Classics vs. coding
20 years ago, roughly 8% of all US bachelor degrees were attained in the 4 core humanities subjects — a figure that’s fallen every year since 2007, with the share now sitting at just 4% per data from the National Center for Education Statistics. Conversely, STEM subjects (science, technology, engineering and math) have been growing at an unparalleled pace, as students swap Charles Dickens for computational dynamics and Jane Austen for Javascript.
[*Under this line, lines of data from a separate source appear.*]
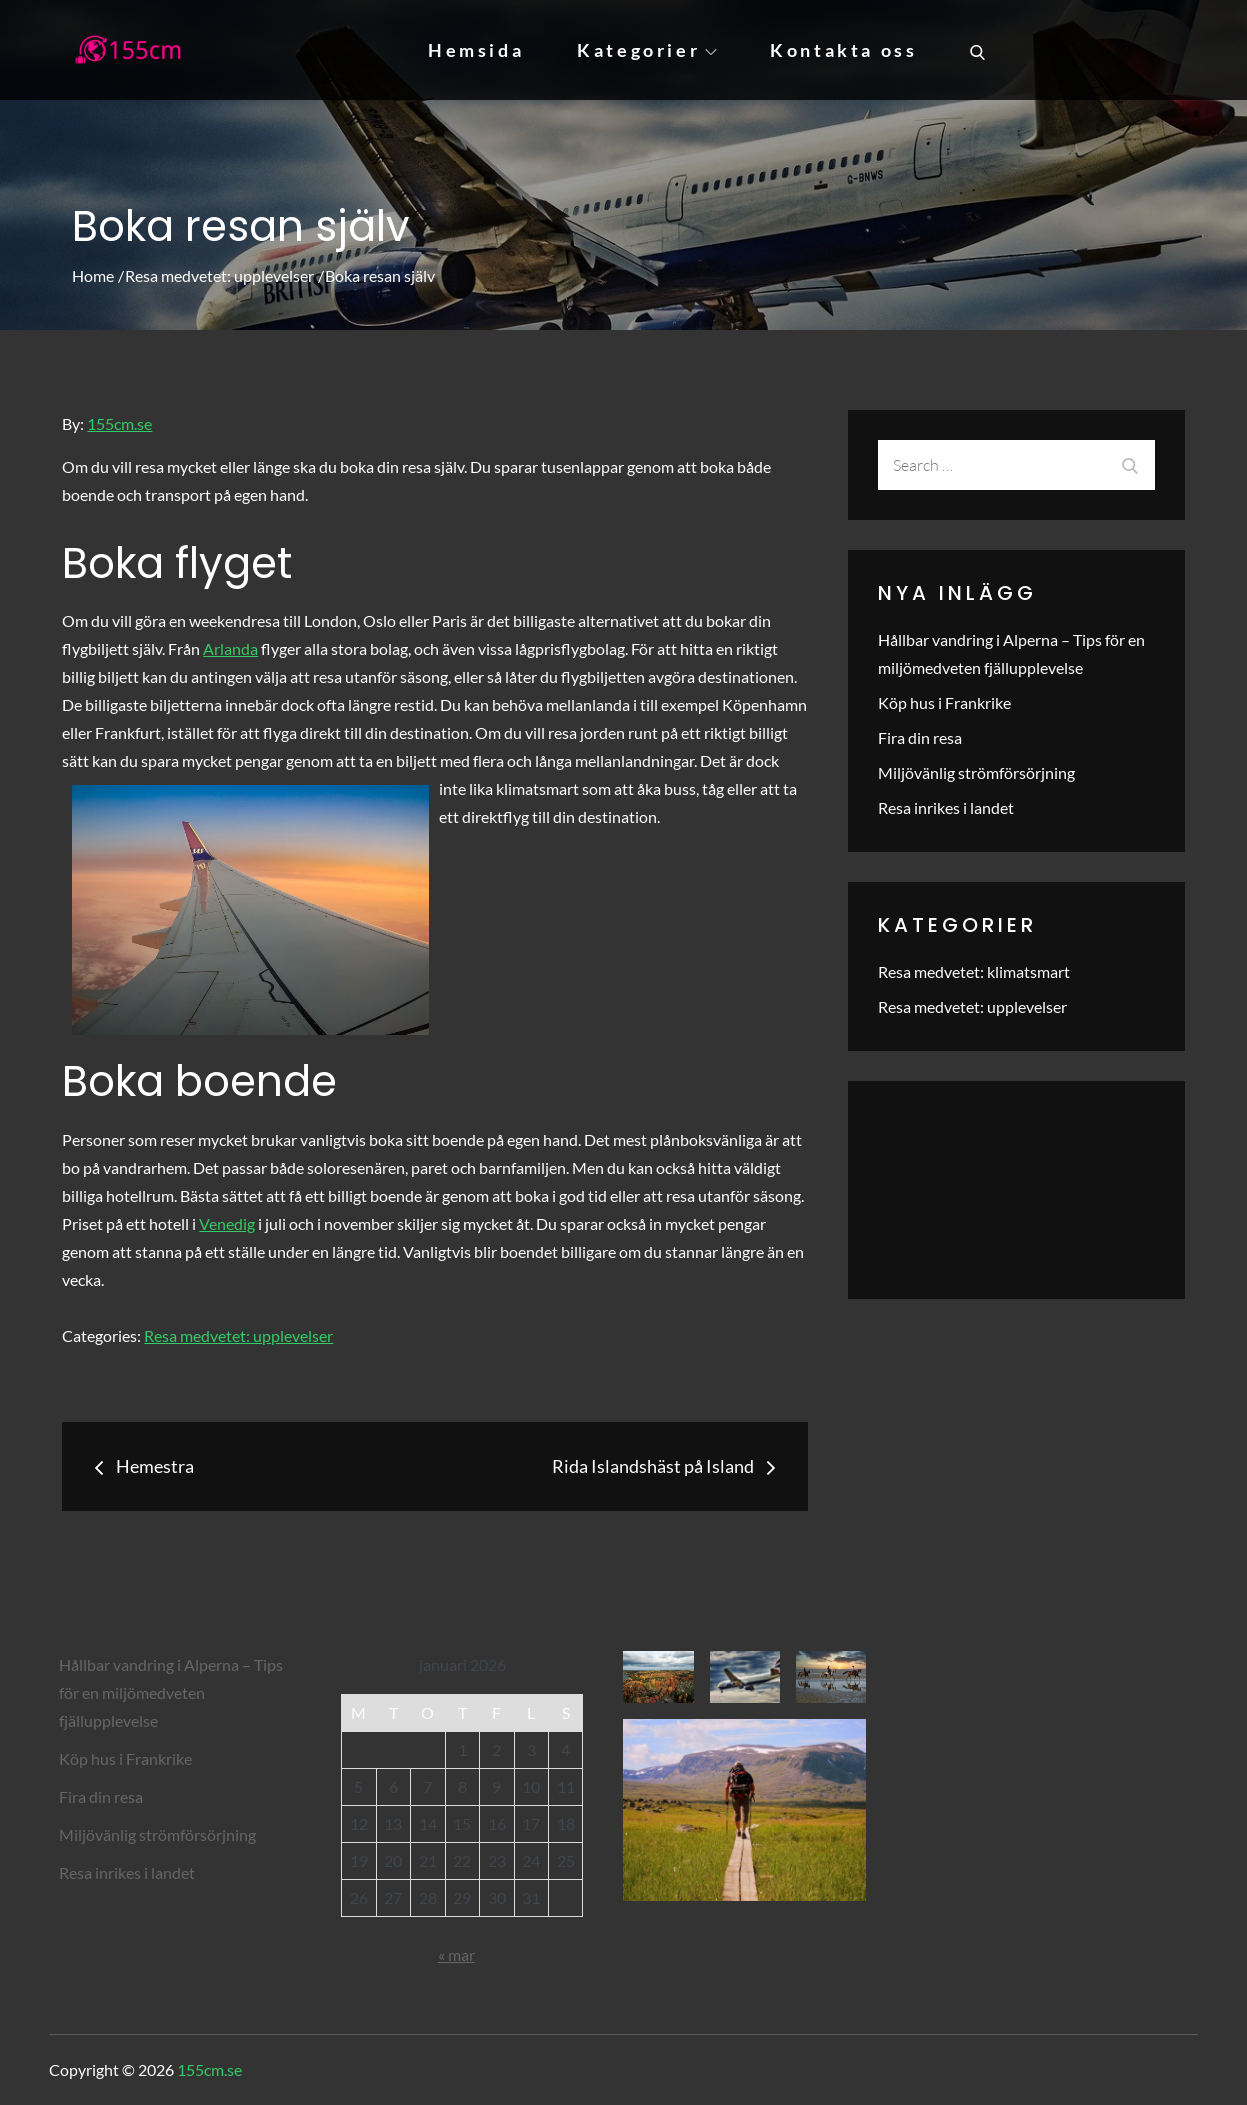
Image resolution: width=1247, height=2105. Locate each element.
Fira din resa (920, 737)
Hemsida (476, 50)
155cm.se (119, 423)
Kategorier (647, 50)
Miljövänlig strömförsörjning (976, 772)
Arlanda (230, 648)
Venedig (227, 1223)
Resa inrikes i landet (946, 807)
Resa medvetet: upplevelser (238, 1335)
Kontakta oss (843, 50)
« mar (456, 1954)
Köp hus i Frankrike (944, 702)
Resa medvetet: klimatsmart (974, 971)
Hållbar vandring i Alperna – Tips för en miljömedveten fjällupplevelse (171, 1692)
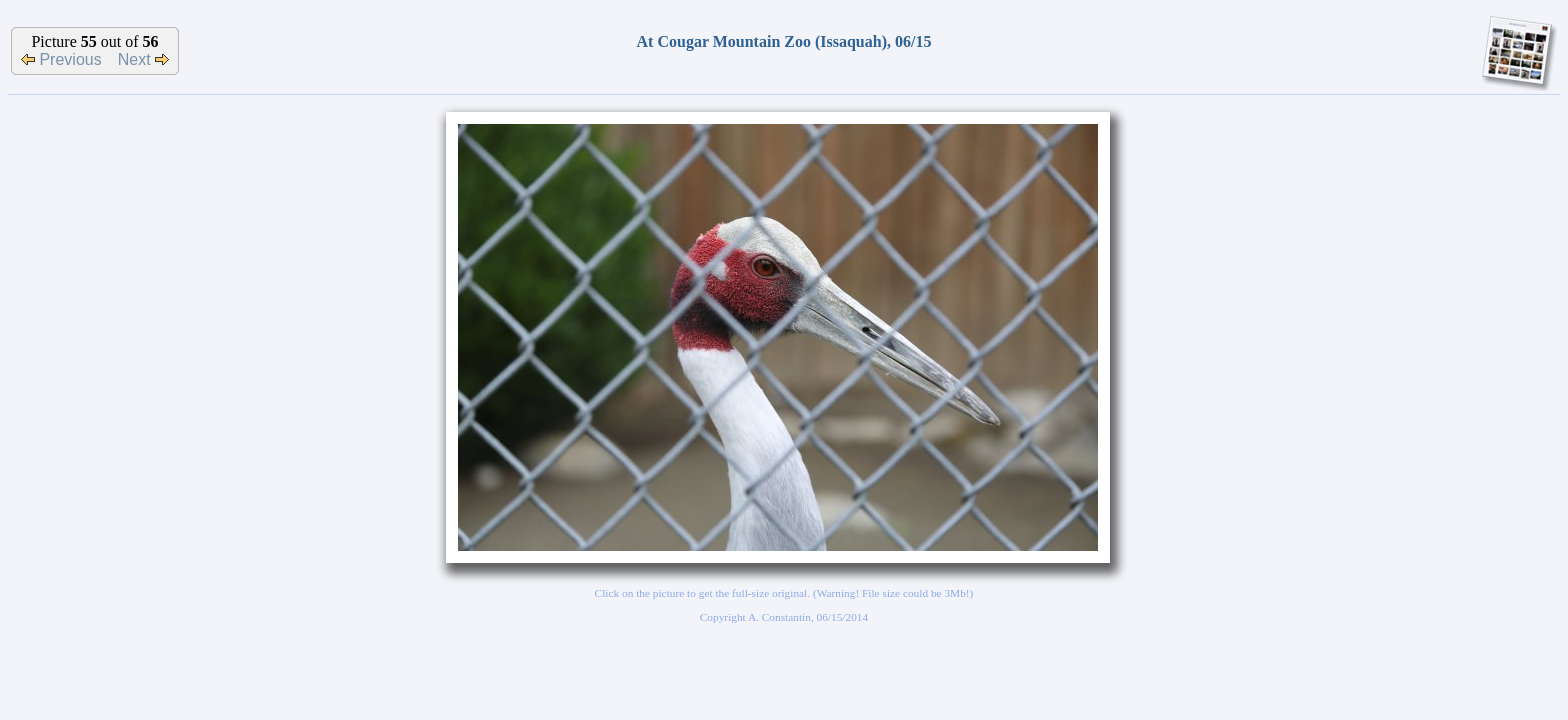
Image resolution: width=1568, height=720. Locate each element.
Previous (61, 59)
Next (143, 59)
Indeed, computer science has risen from a 2.7% share of all degrees in 2009 to 5.4% by the end of 2022, while engineering has risen from 7.2% to 9.4% in the same time frame — more than double the share that the core humanities subjects currently occupy.
Man vs. machine
The rise of computer science as a subject is particularly interesting. The oft-repeated “learn to code” mantra likely rings loud in the ears of the 49% of arts and humanities majors who wish they’d studied in a different field, per the most recent Economic Wellbeing of US Households survey. Things might be starting to change, though, as the development of coding bots and generative AI threatens, ironically, computer science’s status as a “safe major”.
Interestingly, advocates of the humanities have been pointing to the burgeoning world of artificial intelligence as evidence of the importance of attributes that students can hone in humanities classes — like situational awareness and developing a personal voice — or “distinctly human skills”, in comparison to coding, as a New York Times writer posited recently.